Но главное событие – это поход на Казань. Казань к этому времени, как и другие татарские ханства, обратилась в настоящее разбойничье гнездо, постоянно тревожившее Русь своими набегами. Победы над разбойничьими шайками и отрядами мало помогли делу: надо было искоренить зло в самом корне. Не буду рассказывать подробно всей истории завоевания Казани: несомненно, что велось дело тонко и проницательно. Вмешательство во внутренние смуты казанцев, основание Свияжска, благовременность выбранного для решительного нападения момента – все говорит нам об участии в правлении людей опытных и осторожных. Перехожу прямо к решительному моменту, потому что описание его ясно покажет, как мало значила личная воля Иоанна и как многое совершалось даже наперекор ей. Несомненно прежде всего, что царь сам не хотел встать во главе войска и покинуть Анастасию, беременную в первый раз, в Москве. Он сам говорит, что его принудили, и 16 июня государь простился с супругою, а 3 июля все войско двинулось из Коломны. Надо заметить, что царь проявлял большую деятельность, постоянно говорил речи, умиротворял беспокойный дух войска и т. д. 19 августа русские увидели перед собою Казань и стали в шести верстах от нее на гладких, веселых лугах, которые, “подобно зеленому лугу”, расстилались между Волгою и горою, где стояла крепость с каменными палатами и дворцами. При самой осаде никакого геройства Иоанн не выказал – единственный факт, любопытный для нас во всей этой истории. Напротив даже, он проявлял малодушие, и позднейшие его письма доказывают, как неприятно было ему пребывание под Казанью и как глубоко засело в душе его это неприятное чувство, но он на время как бы отрешился от себя и действовал по чужим указаниям.

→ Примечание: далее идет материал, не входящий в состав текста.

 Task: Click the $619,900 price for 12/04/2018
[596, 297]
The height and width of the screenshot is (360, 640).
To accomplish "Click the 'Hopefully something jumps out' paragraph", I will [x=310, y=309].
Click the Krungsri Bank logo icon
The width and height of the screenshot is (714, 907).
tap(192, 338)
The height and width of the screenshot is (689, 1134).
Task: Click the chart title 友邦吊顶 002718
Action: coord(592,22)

Любопытен маленький эпизод, передаваемый Курбским и относящийся к последнему моменту взятия осажденного города:

“…Казанцы воспользовались утомлением наших воинов, верных чести и доблести: ударили сильно и потеснили их, к ужасу грабителей, которые все немедленно обратились в бегство, метались чрез стену и вопили: секут! секут! Государь увидел сие общее смятение; изменился в лице и думал, что казанцы выгнали все наше войско из города. С ним были великие Синклиты, мужи века отцев наших, поседевшие в добродетелях и в ратном искусстве: они дали совет Государю, и Государь явил великодушно: взял Святую хоругвь и стал пред Царскими воротами, чтобы удержать бегущих. Половина отборной двадцатитысячной дружины его сошла с коней и ринулась в город; а с нею и вельможные старцы, рядом с их юными сыновьями. Сие свежее, бодрое войско, в светлых доспехах, в блестящих шлемах, как буря нагрянуло на татар: они не могли долго противиться, крепко сомкнулись и в порядке отступали до высоких каменных мечетей”.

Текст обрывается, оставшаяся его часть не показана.